O que é interessante nisso é que isto é a relação que se encontra no húmus! Então o agricultor que segue este programa está simplesmente reconstruindo o equilíbrio químico que teria se tivesse bastante húmus no solo. (E a aplicação de nitrogênio demais destrói este húmus, o que é comum de acontecer). O problema é que o húmus é muito difícil de criar e mais difícil ainda de conservar nos solos do Sertão.

Acho que isto explica porque na região da mata, onde conseguimos taxas de decomposição violentas, a resposta é tão rápida mesmo em cima de solos arenosos e pobres, enquanto nas nossas areias aqui, onde há longos meses onde o material oxida em vez de decompor, AINDA não há esta resposta.

Neste mesmo livro (Hands-on Agronomy de Neal Kinsey) apareceu uma outra resposta a uma indagação minha. Sempre me perguntava o que determinava o sabor da fruta (melancia doce, etc.) Ele diz que isto depende do enxofre (uma vez o equilíbrio das bases estabelecido). Areias são pobres em enxofre por causa da lixiviação. A maior fonte é da matéria orgânica, mas ele argumenta que muitas vezes isto não é o suficiente. Como visamos alimentos da mais alta qualidade (e sabor!) aqui em Marizá, isto certamente vai ser uma área a ser pesquisada!.

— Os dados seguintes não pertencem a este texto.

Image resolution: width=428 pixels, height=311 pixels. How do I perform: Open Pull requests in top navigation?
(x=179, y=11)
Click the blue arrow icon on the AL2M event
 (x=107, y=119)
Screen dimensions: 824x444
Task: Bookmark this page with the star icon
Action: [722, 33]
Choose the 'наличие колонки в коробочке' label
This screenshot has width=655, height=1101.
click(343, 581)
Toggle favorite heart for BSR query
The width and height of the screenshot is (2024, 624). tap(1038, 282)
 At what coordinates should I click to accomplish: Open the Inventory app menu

O ano que vem vamos analisar o equilíbrio de bases depois deste manejo para ver se precisa fazer uma intervenção específica com calcário e outros minerais.

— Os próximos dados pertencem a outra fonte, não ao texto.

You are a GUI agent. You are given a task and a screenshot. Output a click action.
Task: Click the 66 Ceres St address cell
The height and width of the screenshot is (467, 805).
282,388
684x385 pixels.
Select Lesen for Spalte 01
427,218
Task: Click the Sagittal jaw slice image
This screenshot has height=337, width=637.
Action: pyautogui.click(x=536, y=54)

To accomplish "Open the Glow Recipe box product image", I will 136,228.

A propósito: estamos encontrando minhocas nos campos de plantio! Viva!

Terra preta de índio

Em Amazonas existem manchas de terra fértil criada pelo homem. Foi constatado que têm grandes quantidades de carvão, (resultado de fogos lentos), pedaços de cerâmica e ossos. Parece que (ainda está sendo pesquisado) este carvão cria micro-habitats para a vida microbiana do solo e facilita a retenção dos nutrientes (na região os solos são arenosos e pobres, como aqui em Marizá). Os pedaços de potes de barro devem oferecer a mesma função pela sua porosidade. Encontra-se ossos de animais e peixes (fontes de fósforo e cálcio) e supõe-se que estas terras ainda receberam estercos dos mais variados.

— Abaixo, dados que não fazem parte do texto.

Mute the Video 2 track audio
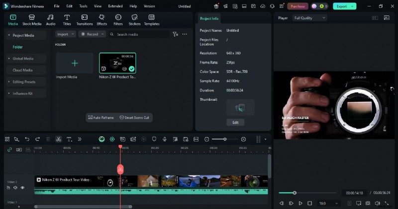Screen dimensions: 398x209 [15, 188]
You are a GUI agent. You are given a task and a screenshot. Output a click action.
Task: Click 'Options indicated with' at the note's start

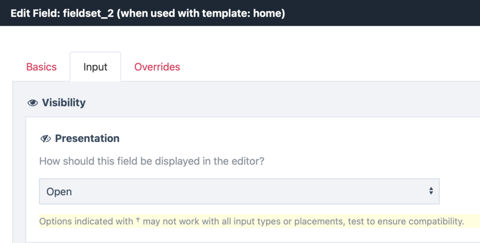tap(86, 221)
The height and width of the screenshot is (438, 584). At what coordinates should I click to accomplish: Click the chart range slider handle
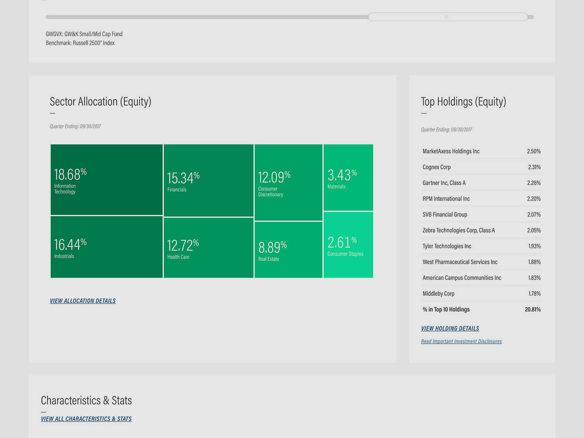pyautogui.click(x=447, y=17)
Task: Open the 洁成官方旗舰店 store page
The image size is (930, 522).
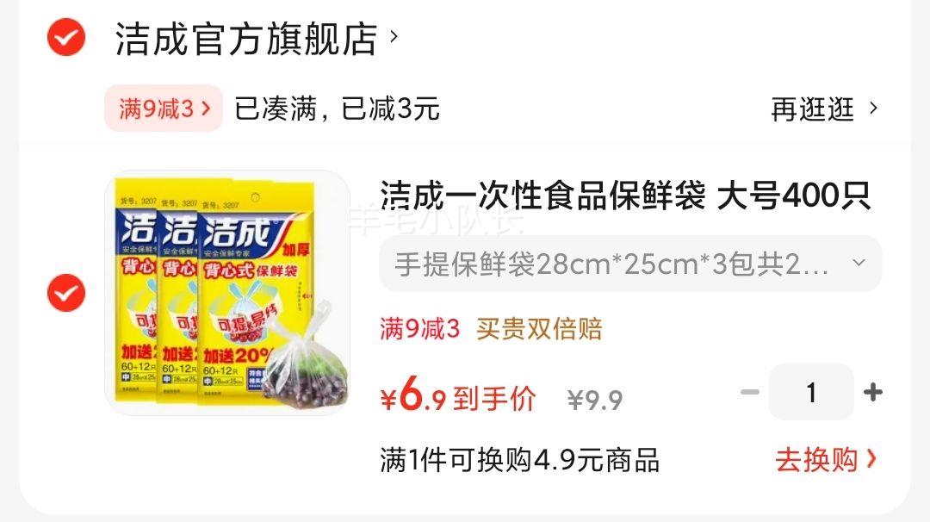Action: (245, 39)
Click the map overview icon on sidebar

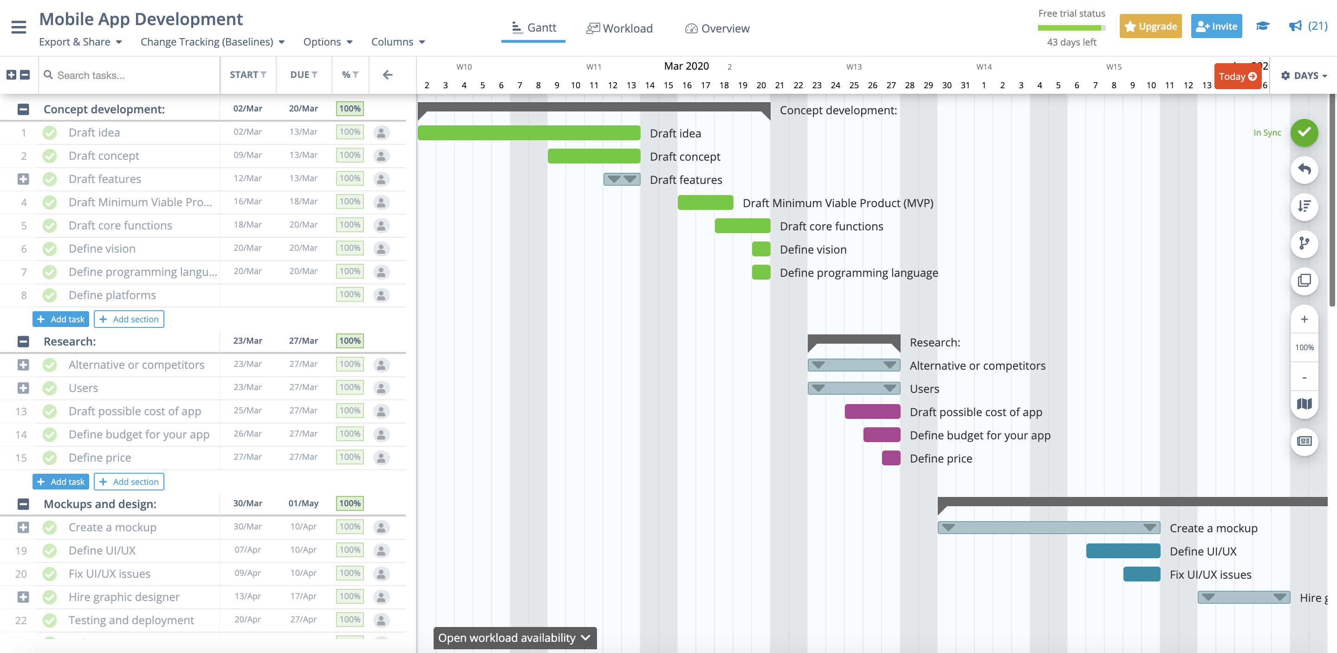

O que é interessante é que estas terras mantêm suas taxas de fertilidade ao longo de séculos! Parece que a estabilidade do carvão é responsável para isto (enquanto a matéria orgânica e as cinzas se gastam com o tempo).

Assim estou começando a enterrar carvão nos canteiros e espalhá-lo nos campos! (A recomendação provisória é 30% de carvão nos primeiros 30 cm de solo.) Na região as pessoas queimam todos os resíduos lenhosos (galhos de cajueiro, cascas de coco, etc.). Claro que o ideal seria de não queimar, mas isto vai levar tempo. Este material pode vir a ser a fonte do carvão para os agricultores, junto com os resíduos das padarias, casas de farinha e fogões a lenha, embora que pareça que há uma resposta maior com carvão de queima lenta, a baixas temperaturas.

Vou fazer experiências com cascas e talos de coco, queimando-os num fogo abafado para encorajar a formação de carvão em vez de cinzas. Ninguém sabe a velocidade desta resposta já que as “terras de índio” têm mais de mil anos! Mas é fácil de ver a lógica! É simplesmente uma estratégia anti-lixiviação, fundamental para os nossos solos arenosos e pobres. (A matéria orgânica em si é consumida, enquanto o carvão é estável. Assim é importante dispor dos dois dentro do solo.)

No futuro, quando podermos colher a jurema preta para lenha, vamos ter uma fonte constante, se pequena, de carvão e cinza.

Li agora que o manganês estimula a germinação. Isto tem sido um problema aqui. O manganês é disponibilizado pela presença de estercos e certos tipos de composto.... Mais uma dica!